In response, several central banks heightened their vigilance. The European Central Bank urged banks to more frequently assess their funding positions, while the Bank of England requested updated information about market liquidity. The BoE also postponed several long-dated gilt auctions, acknowledging the need for flexibility amid ongoing volatility. Furthermore, the BoE’s Financial Policy Committee cautioned that financial stability could be challenged if global trade remains fragmented and financial markets grow more stressed.

Recent economic indicators hinted at softer industrial activity in key regions. German industrial output declined by 1.3% in February, owing to weakness in construction and energy. Meanwhile, Italy’s industrial production dropped 0.9%, adding to concerns that growth might lag expectations. Italy also faces potential tariffs on significant trade flows with the U.S.

Japanese stocks faltered as tariff fears sparked a worldwide flight to safety. Both the Nikkei 225 and TOPIX Index slipped around 0.6% for the week, weighed down by anxiety over new U.S. levies. Some relief arrived when the tariff rate for most U.S. trading partners was lowered to 10% for 90 days, although Japan’s automotive exports remained subject to higher rates. The yen strengthened as investors sought safe-haven assets, and Japanese authorities emphasized the importance of global cooperation to manage the trade fallout.

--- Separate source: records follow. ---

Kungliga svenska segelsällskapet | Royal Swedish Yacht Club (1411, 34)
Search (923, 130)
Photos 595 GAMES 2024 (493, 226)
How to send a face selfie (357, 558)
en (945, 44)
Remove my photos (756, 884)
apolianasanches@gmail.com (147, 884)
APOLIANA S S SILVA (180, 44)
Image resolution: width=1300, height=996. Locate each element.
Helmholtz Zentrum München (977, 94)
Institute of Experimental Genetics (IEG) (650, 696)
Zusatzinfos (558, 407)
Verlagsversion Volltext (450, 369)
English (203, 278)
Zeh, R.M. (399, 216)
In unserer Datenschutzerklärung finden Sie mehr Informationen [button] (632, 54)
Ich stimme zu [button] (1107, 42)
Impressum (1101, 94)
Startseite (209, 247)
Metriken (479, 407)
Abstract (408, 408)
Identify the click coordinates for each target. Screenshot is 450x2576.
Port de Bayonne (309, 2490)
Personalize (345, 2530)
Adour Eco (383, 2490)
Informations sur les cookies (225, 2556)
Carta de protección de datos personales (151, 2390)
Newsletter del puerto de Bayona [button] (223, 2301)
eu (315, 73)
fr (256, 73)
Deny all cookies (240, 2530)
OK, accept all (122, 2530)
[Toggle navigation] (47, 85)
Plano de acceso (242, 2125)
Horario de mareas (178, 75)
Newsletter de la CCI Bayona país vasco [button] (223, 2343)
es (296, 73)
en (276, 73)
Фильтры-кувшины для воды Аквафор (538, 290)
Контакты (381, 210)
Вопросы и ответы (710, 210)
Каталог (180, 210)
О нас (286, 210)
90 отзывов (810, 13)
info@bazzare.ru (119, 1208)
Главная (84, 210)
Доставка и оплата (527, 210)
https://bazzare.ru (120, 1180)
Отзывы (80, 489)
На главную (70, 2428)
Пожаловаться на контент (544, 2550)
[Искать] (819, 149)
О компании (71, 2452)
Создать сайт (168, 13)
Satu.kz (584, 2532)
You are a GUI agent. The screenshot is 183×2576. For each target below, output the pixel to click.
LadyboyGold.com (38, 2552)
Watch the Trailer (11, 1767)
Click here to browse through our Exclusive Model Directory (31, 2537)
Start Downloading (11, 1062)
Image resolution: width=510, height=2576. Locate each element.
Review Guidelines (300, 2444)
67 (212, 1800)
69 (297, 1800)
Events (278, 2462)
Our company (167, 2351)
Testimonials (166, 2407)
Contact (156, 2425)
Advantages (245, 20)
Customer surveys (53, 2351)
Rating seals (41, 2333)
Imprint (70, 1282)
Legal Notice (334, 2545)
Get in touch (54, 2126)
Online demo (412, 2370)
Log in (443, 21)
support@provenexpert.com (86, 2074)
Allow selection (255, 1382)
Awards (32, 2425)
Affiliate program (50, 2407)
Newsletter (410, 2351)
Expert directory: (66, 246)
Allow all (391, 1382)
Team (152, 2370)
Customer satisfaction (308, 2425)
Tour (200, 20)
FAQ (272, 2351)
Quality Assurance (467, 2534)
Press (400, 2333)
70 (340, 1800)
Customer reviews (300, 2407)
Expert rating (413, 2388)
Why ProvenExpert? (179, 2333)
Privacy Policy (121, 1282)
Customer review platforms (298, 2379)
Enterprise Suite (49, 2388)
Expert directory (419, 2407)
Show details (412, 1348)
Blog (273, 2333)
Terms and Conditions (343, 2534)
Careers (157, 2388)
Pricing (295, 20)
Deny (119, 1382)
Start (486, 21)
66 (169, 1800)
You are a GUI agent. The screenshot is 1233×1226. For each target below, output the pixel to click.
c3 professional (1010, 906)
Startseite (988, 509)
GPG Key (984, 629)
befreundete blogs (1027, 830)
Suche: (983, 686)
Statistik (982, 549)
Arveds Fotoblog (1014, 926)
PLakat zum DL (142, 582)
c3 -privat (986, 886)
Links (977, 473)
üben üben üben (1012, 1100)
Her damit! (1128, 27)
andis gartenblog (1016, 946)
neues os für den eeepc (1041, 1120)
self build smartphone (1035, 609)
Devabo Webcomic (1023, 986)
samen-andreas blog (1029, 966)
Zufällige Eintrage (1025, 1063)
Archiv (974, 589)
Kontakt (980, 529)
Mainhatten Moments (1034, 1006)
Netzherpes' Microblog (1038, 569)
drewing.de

In China, markets posted weekly declines but found some support on hopes of fresh government stimulus to counter U.S. tariff pressures. The CSI 300 and Shanghai Composite indices suffered moderate losses, while the Hang Seng in Hong Kong tumbled more sharply. Despite announcing an increase in tariffs on U.S. goods to 125%, Chinese officials downplayed the significance of the ongoing “numbers game.” Analysts predict that tariff measures could reduce China’s gross domestic product by as much as 1% to 2%, though policymakers appear ready to offset any downturn through additional fiscal actions. Their aim is to bolster domestic consumption and maintain economic stability, reflecting Beijing’s long-term strategy of reducing external vulnerabilities while sustaining growth momentum.

While uncertainty lingers, ongoing vigilance and adaptive policies around the world will remain key to navigating the challenges in the weeks ahead.